@ Anshul. To get an appropriate answer, give some background information to your problem?

If you refers to the dB Fast and slow there is no advantage. To use the exponential decay is a consequence that before the digital arrives they were  measured with a condenser, and the condenser has an exponential decay of his charge.

I am not sure I understand your question and more context would indeed be appreciated. However, exponentially decaying phenomena are common in acoustics since the damping behavior of structures is often exponential, and so are evanescent radiations. Perhaps you are referring to reverberation time?

Assuming you are using an exponential time window on the response signal when you do structral testing using the impact method, e.g with a hammer. The objective then is to avoid leakage from truncation of the response signal at the end of the time window. This is the benefit. The drawback is that your estimates of the structural losse´s will be too high due the decay rate added. The same principle applies to reverberation time  testing of rooms analysing the acoustic response from a chirp or burst.

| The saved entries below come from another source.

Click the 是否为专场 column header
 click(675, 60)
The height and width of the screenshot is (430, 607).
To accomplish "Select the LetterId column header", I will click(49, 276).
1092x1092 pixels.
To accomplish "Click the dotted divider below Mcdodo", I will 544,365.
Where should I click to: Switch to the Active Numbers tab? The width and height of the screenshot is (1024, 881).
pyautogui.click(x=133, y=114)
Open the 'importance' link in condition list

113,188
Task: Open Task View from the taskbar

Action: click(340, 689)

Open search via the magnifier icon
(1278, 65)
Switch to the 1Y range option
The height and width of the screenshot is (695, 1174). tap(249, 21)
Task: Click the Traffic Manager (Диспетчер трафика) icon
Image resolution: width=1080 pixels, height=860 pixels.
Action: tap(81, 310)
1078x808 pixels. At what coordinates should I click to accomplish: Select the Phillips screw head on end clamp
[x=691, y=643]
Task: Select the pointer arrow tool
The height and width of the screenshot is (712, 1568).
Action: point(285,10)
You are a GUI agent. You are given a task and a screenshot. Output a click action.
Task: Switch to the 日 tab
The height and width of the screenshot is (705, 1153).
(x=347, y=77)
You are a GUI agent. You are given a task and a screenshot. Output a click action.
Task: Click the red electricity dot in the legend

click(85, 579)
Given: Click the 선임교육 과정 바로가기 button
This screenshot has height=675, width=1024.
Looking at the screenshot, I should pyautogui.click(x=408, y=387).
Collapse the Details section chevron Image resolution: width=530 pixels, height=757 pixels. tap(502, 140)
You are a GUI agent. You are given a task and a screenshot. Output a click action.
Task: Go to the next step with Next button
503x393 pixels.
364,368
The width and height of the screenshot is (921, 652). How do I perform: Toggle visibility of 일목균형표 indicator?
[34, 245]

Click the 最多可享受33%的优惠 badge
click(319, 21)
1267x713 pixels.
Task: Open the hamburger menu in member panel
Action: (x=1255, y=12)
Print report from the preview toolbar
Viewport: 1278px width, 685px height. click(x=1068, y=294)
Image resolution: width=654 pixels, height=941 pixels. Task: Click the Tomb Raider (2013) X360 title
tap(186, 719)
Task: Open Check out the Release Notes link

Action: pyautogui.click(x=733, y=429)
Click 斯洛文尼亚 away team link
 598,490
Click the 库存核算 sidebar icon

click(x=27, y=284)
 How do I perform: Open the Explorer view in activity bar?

I believe you are asking about the excitation signal Anshul?. If so, you can characterise a system with any type of signal (an impulse, white noise, pink noise, LMS, or sine sweeps (linear or exponential)). Lately the exponential sweep as an excitation signal is the most well-spread method as its signal to noise ratio is very good, and allows for deconvolution of non-linear components, something very useful in systems which contain distortion (almost any real system) and which none of the other signals allows you to do.

The exponential functions are useful not only in the study of acoustical signals but in the study of "linear" systems which are generally considered because these function are not modified by a linear system: if the input of a linear system is an exponential function the output is the same exponential function multiplied by a complex number whose modulus give the "gain" of the system and the phases the phase change due to the system...